WHAT THE TASK ASKS:
Write out, word for word and with no pictures, each line below from the one containing "The width and" through the one containing "Task: Click the Conversions chart blue line", both included, and no other line.
BEGIN GIVEN ENTRIES
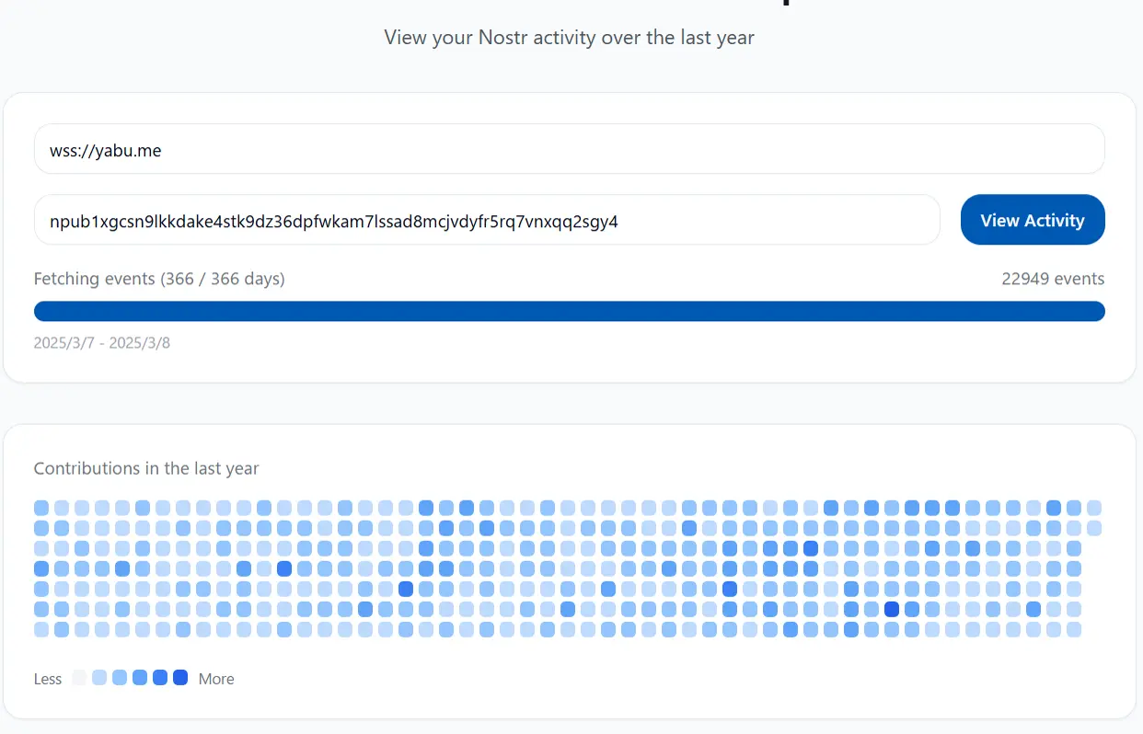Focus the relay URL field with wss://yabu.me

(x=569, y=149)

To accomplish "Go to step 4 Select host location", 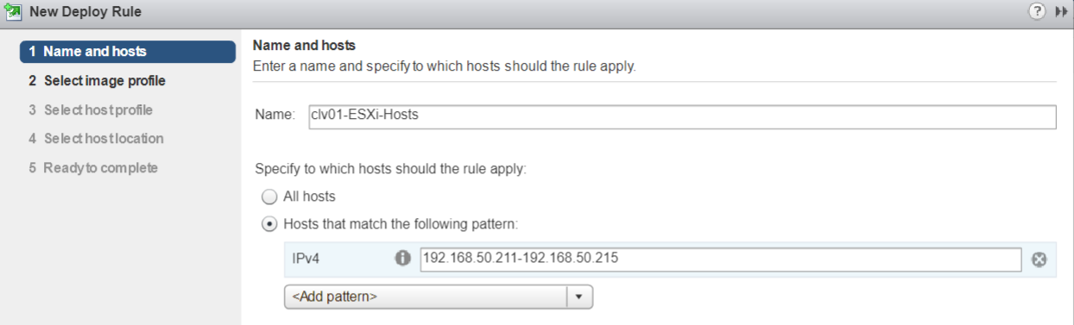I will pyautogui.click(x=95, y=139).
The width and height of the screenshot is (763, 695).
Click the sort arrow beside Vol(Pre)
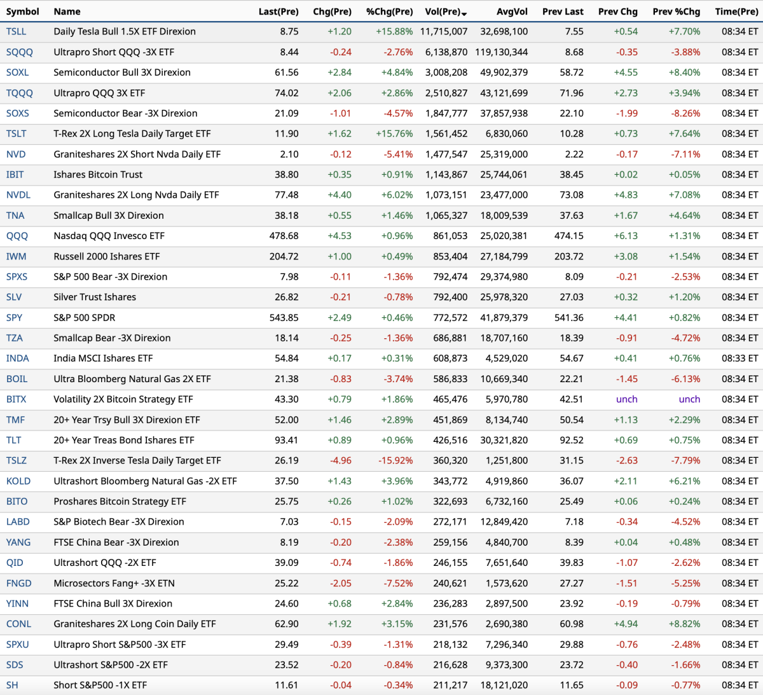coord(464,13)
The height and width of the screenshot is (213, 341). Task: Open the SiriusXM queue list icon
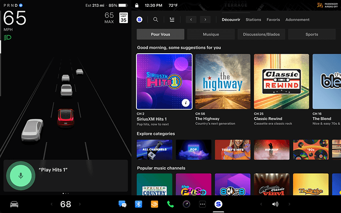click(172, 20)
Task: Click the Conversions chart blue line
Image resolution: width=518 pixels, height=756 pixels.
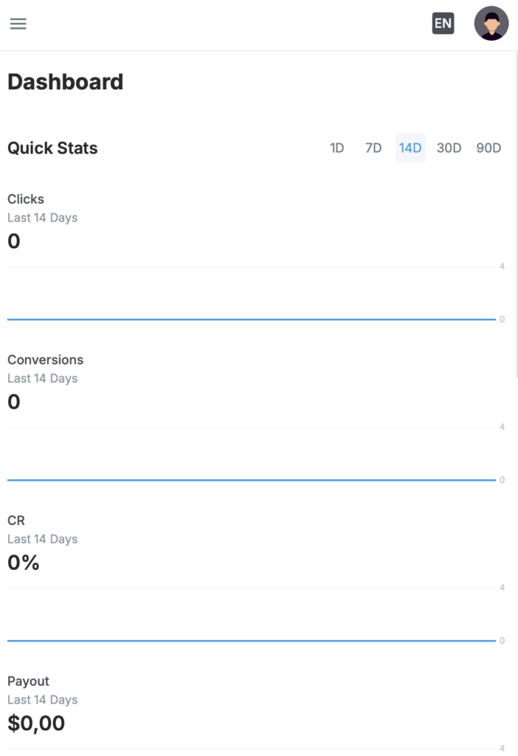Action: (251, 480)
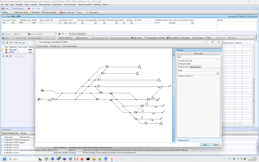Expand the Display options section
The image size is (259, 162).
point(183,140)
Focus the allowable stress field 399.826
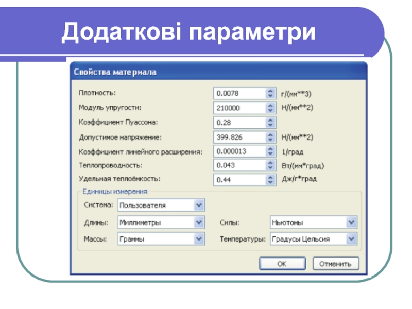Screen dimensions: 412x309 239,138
END GIVEN ENTRIES
BEGIN GIVEN ENTRIES
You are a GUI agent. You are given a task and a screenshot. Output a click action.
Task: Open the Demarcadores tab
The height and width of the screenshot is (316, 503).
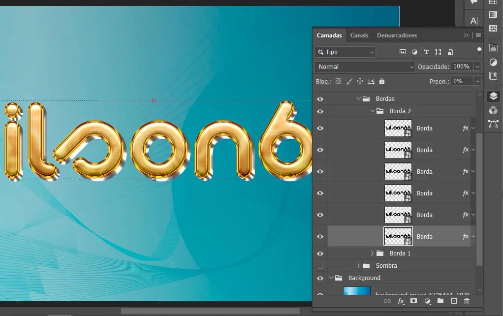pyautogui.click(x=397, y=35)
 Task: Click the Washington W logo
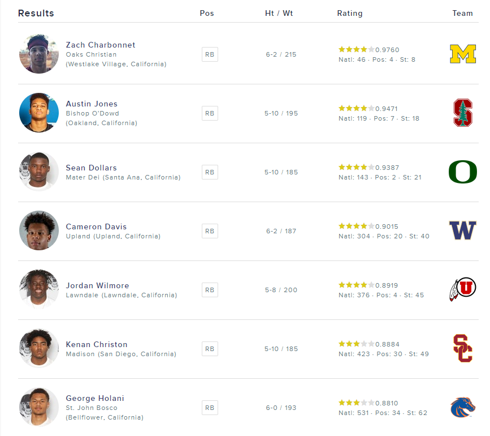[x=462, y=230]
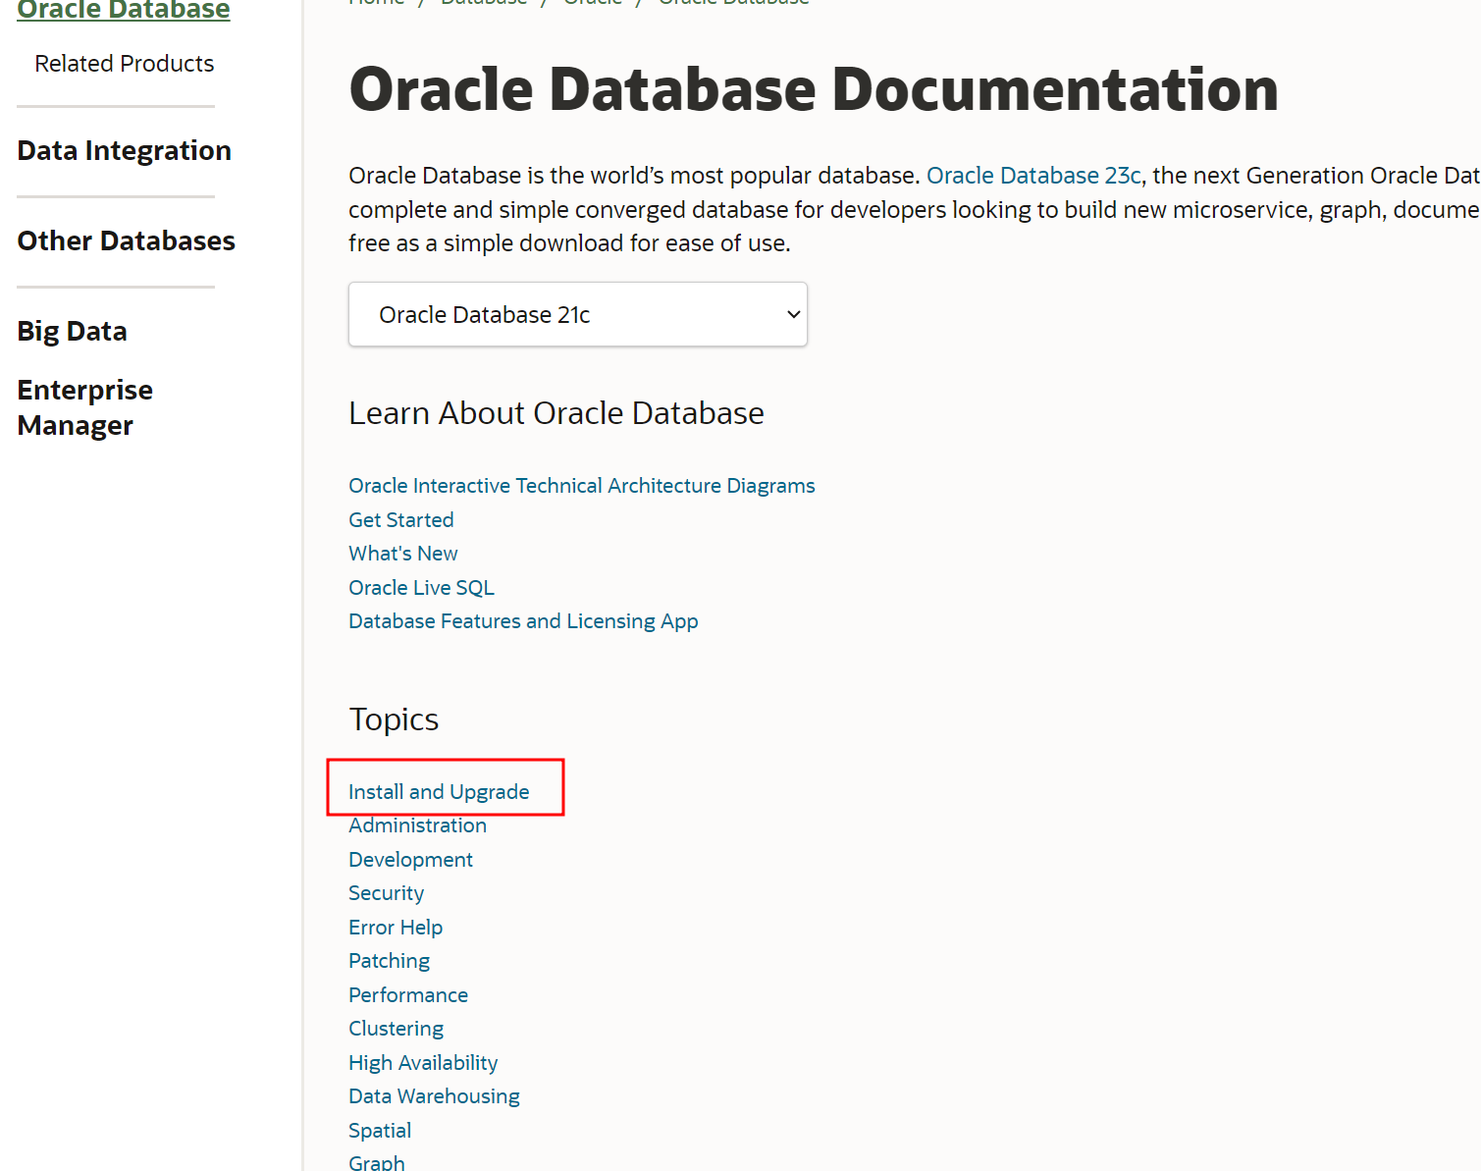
END GIVEN ENTRIES
TASK SOLUTION:
The width and height of the screenshot is (763, 695).
Click the sort arrow beside Vol(Pre)
coord(464,13)
The height and width of the screenshot is (213, 341). Task: Open the SiriusXM queue list icon
click(172, 20)
Task: Click the Conversions chart blue line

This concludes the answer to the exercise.